Selon le dernier rapport du Haut Conseil de la famille, de l’enfance et de l’âge (HCFEA) dévoilé ce lundi en exclusivité par Le Parisien, la consommation et la prescription de médicaments psychotropes chez les mineur·es sont en forte augmentation.
Le nouveau rapport choc du Haut Conseil de la famille, de l’enfance et de l’âge (HCFEA) rendu public ce lundi 13 mars et dévoilé en exclusivité par Le Parisien dresse un constat alarmant du mal-être des jeunes de 6 à 17 ans. Intitulé « Quand les enfants vont mal, comment les aider ? », les 190 pages de ce rapport montrent que les enfants en France sont soumis à davantage d’épisodes dépressifs ou de troubles de l’humeur. Il leur est trop souvent administré, et à hautes doses, des psychotropes modifiant leur activité psychique, leur comportement et leurs émotions, selon le quotidien.
« Nous pensions que, en France, on prescrivait traditionnellement peu aux enfants, mais les chiffres ont doublé entre 2010 et 2021, et cela nous place parmi les pays les plus prescripteurs d’Europe », a expliqué Sylviane Giampino, la présidente du Conseil de l’enfance et de l’adolescence du HCFEA, établissement public placé auprès du Premier ministre, d’après Le Parisien.
À en croire les chiffres de la Cnam (Caisse nationale de l’assurance maladie) et de l’ANSM (Agence nationale de sécurité du médicament et des produits de santé), présentés dans le rapport, entre 2014 et 2021, les prescriptions d’antipsychotiques aux enfants ont bondi de 48,54 %, tandis que celles d’antidépresseurs bondissaient de 62,58 %, celles de psychostimulants de 78,07 % et celles d’hypnotiques et de sédatifs de 155,48 %. Les psychotropes (médicaments qui modifient l’activité psychique et agissent donc sur les comportements, perceptions, émotions) les plus prescrits aux mineur·es restent les hypnotiques et les anxiolytiques : ceux-ci seraient désormais consommés par 2,72 % de la population française âgée de 6 à 17 ans, contre 2,01 % il y a dix ans.

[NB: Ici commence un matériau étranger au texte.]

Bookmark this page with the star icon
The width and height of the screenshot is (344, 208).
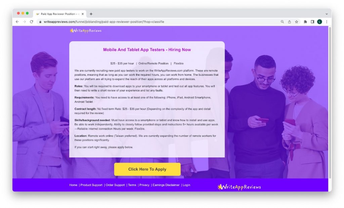[x=297, y=22]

Un déficit des autres formes d’aide
Ce sont donc bien « des dizaines de milliers d’enfants » âgés de 6 à 17 ans auxquels les médecins prescrivent souvent des traitements réservés, en France, à l’adulte. « Il faudrait être aveugle aujourd’hui pour ne pas faire de la santé mentale des enfants et adolescents une priorité et une urgence des politiques de santé, comme le recommande l’OMS », constate Sylviane Giampino, toujours d’après le quotidien.
En effet, 40 % des prescriptions de psychotropes faites à des enfants par des médecins de ville concernent des traitements normalement réservés aux adultes. Même chose à l’hôpital, dont 67 % à 94 % des prescriptions concernent aussi des traitements réservés aux adultes, selon les chiffres rapportés par Le Parisien. « Nous ne remettons pas en cause l’utilité de ces médicaments ni leur prescription, mais nous sommes pour un rééquilibrage et alertons sur le déficit des autres formes d’aide et de soin apportés, et cela est bien antérieur à la crise du Covid », précise Sylviane Giampino au quotidien.

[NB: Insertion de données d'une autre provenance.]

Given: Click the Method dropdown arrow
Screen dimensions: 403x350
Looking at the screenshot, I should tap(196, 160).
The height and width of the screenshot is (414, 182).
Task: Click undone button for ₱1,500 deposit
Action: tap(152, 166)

D’autant qu’en 2019, la pédopsychiatre à la Maison de Solenn, Marie-Rose Moro, alarmait déjà à ce sujet en précisant, dans Le Parisien, que ces médicaments « ont souvent des effets secondaires importants et ne sont parfois pas très adaptés au cerveau de l’enfant. Avant de se poser la question de les prescrire, il faudrait donc pouvoir rencontrer le jeune patient plusieurs fois, régulièrement, pouvoir réaliser une évaluation globale. Mais la plupart du temps, le suivi et l’accompagnement ne sont pas suffisants. Il arrive que les médicaments servent même à espacer les séances chez le psy ».